Consigne: Poursuivez la lettre d'information sur la situation au Nicaragua en reprenant juste après sa dernière phrase.

Document:
○ ○ ○

Lettre d’info automne 2018

Bonjour,

L’irruption de la violence le 18 avril au Nicaragua nous a tous pris au dépourvu. Nous avons eu beaucoup de mal à comprendre.

Tout de suite il y a eu une avalanche d’informations terrifiantes, tel Ortega, dictateur qui massacre son peuple etc. Là, je me suis dit qu’il y a vraiment un problème car je connais quand-même ce pays depuis plus de 30 ans. Bien sûr nous avons eu des contacts suivis avec nos amis. Le premier témoignage de Rosario fut accablant et elle s’indigne que les associations des droits humains, les ambassades d’Allemagne et de France défendant seulement ceux qui protestent sans prendre en compte les assassinats de combattants historiques et toutes les atrocités des opposants, ni du rôle joué par une partie de la hiérarchie catholique. Elle écrit : « notre gouvernement n’est sans doute pas parfait, mais nous allions de l’avant et nous étions en paix » Et elle termine sa lettre : « C’est triste ce que nous vivons, mais nous ne nous rendrons pas et continuerons à défendre nos idéaux. »

○ ○ ○

Lignes extraites:
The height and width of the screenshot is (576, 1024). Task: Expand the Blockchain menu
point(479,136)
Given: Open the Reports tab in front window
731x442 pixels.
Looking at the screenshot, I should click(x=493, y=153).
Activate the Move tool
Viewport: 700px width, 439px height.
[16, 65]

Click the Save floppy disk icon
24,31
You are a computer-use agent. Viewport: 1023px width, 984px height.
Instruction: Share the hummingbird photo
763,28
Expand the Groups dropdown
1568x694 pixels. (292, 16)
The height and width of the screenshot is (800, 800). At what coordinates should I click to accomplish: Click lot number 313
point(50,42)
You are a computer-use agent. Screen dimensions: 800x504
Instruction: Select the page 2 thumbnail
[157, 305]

○ ○ ○

Réponse proposée:
Je me suis mis à rechercher des informations plus crédibles sur différents sites. Pendant plusieurs semaines j’ai traduit et résumé des articles de journalistes, sociologues etc. pour lutter contre cette monstrueuse désinformation. Ils sont sur notre site.

Toutefois je n’arrive toujours pas à comprendre comment une opposition « pacifique » a pu paralyser tout le pays. Je ne cite que deux exemples :

Pendant plusieurs semaines des centaines de camionneurs des pays voisins et nicaraguayens ont été bloqués par des barricades et harcelés par ces délinquants.
Une petite entreprise familiale élaborant chaque semaine plusieurs centaines de « nacatamales », ce plat typique qu’on mange surtout le dimanche, a dû arrêter son activité parce qu’il était impossible de faire venir des feuilles de bananiers indispensables pour la cuisson à cause des barricades.
Et c’est ainsi que 100 000 personnes ont perdu leur emploi ou gagne-pain. Tout l’enseignement dans les écoles et universités fut interrompu pendant des semaines à cause des dangers, de la difficulté de circulation, des destructions par ces bandes criminelles.


Nous étions et restons en contact permanent avec nos amis nicaraguayens.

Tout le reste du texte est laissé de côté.